Les ADPIC comportent un article très controversé, le 27.3b). Voici ce que dit cet article : « [les membres pourront aussi exclure de la brevetabilité :] les végétaux et les animaux autres que les micro-organismes, et les procédés essentiellement biologiques d’obtention de végétaux ou d’animaux, autres que les procédés non biologiques et microbiologiques. Toutefois, les Membres prévoiront la protection des variétés végétales par des brevets, par un système sui generis efficace, ou par une combinaison de ces deux moyens. […] ». L’article 27.3b) impose donc trois règles aux Etats signataires :
• Mettre en place une réglementation nationale sur les brevets portant sur les micro-organismes, les procédés microbiologiques, et les procédés non biologiques.
• Seules les variétés végétales doivent faire l’objet d’une protection par brevet, ou par un système sui generis ou par une combinaison des deux.
• Les végétaux et les animaux, les procédés essentiellement biologiques d’obtention de végétaux ou d’animaux peuvent en être exclus.

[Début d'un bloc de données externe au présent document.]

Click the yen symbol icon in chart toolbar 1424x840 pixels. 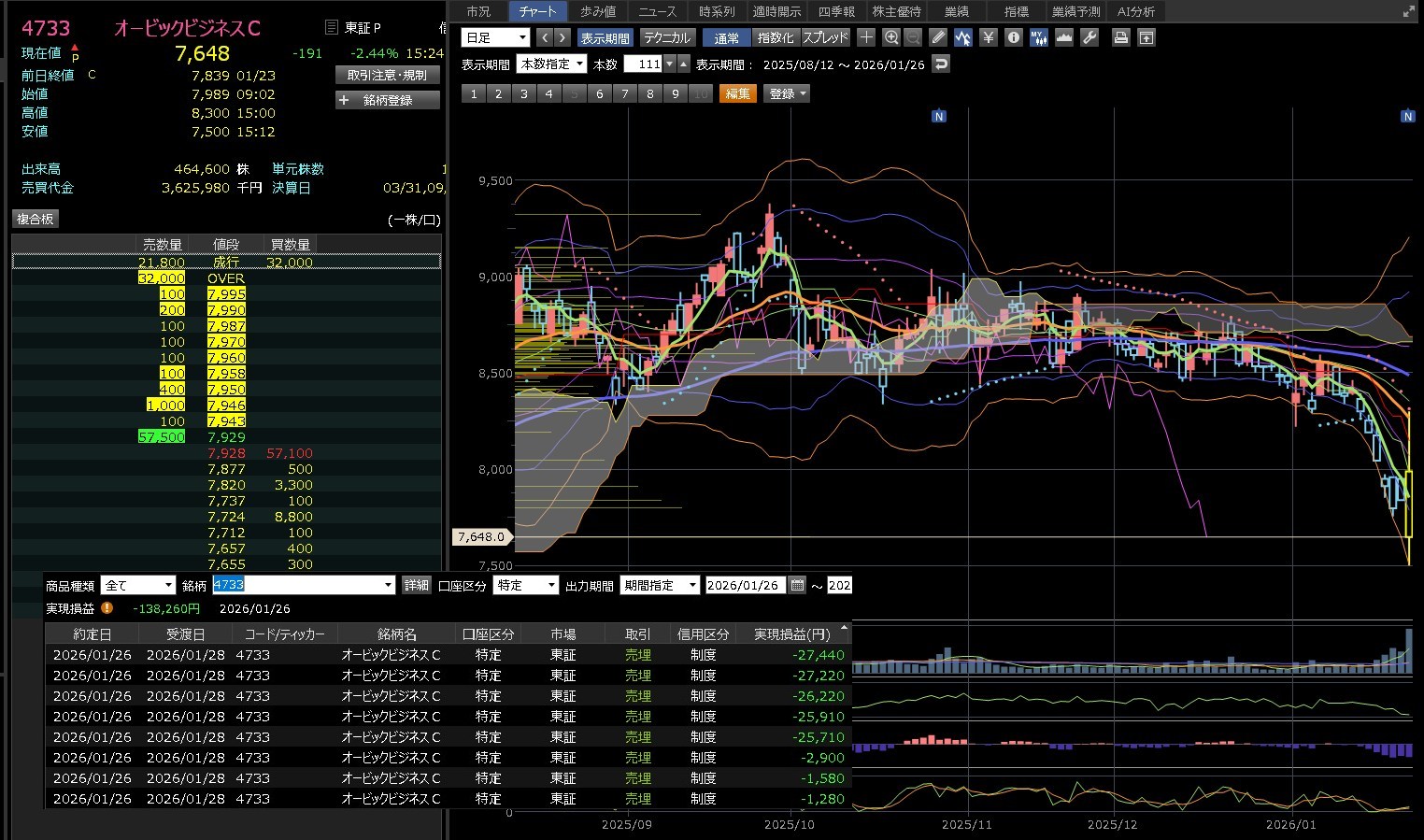coord(989,37)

On constate donc que les ADPIC rendent les micro-organismes brevetables. Cela dit, on autorise également la mise en place de systèmes sui generis efficaces. Cela ouvre des possibilités de choix ainsi que d’interprétation de la loi. Les pays doivent trouver des formes de protection efficaces, certes, mais ils peuvent faire en sorte que ces formes de protection respectent leurs préférences nationales. Les pays peuvent par conséquent prendre des options en fonction des situations d’urgence nationale, de droit à la santé ou à l’alimentation.
Le Traité FAO
Le Traité international sur les ressources phytogénétiques pour l’alimentation et l’agriculture de la FAO (Food and Agriculture Organization) infléchit lui aussi la conception de l’accès aux ressources et la compréhension du droit des agriculteurs. Il paraît donc inévitable d’en dire quelques mots ici. Ce Traité reconnaît le droit des agriculteurs et la contribution ancestrale des communautés locales à la conservation et au développement des ressources phytogénétiques. Le Traité défend le principe de l’intérêt général selon lequel l’accès aux ressources, comme leur circulation facilitée et la possibilité de réensemencer le grain d’une année à l’autre sont des éléments primordiaux. La santé, l’agriculture et la sécurité alimentaire sont mis en avant. De ce fait, certains pays – comme la plupart des pays africains – préfèrent s’inspirer du Traité FAO plutôt que de la CDB, afin de garantir le droit des agriculteurs et une plus grande souplesse dans l’accès aux ressources génétiques pour l’agriculture et l’alimentation.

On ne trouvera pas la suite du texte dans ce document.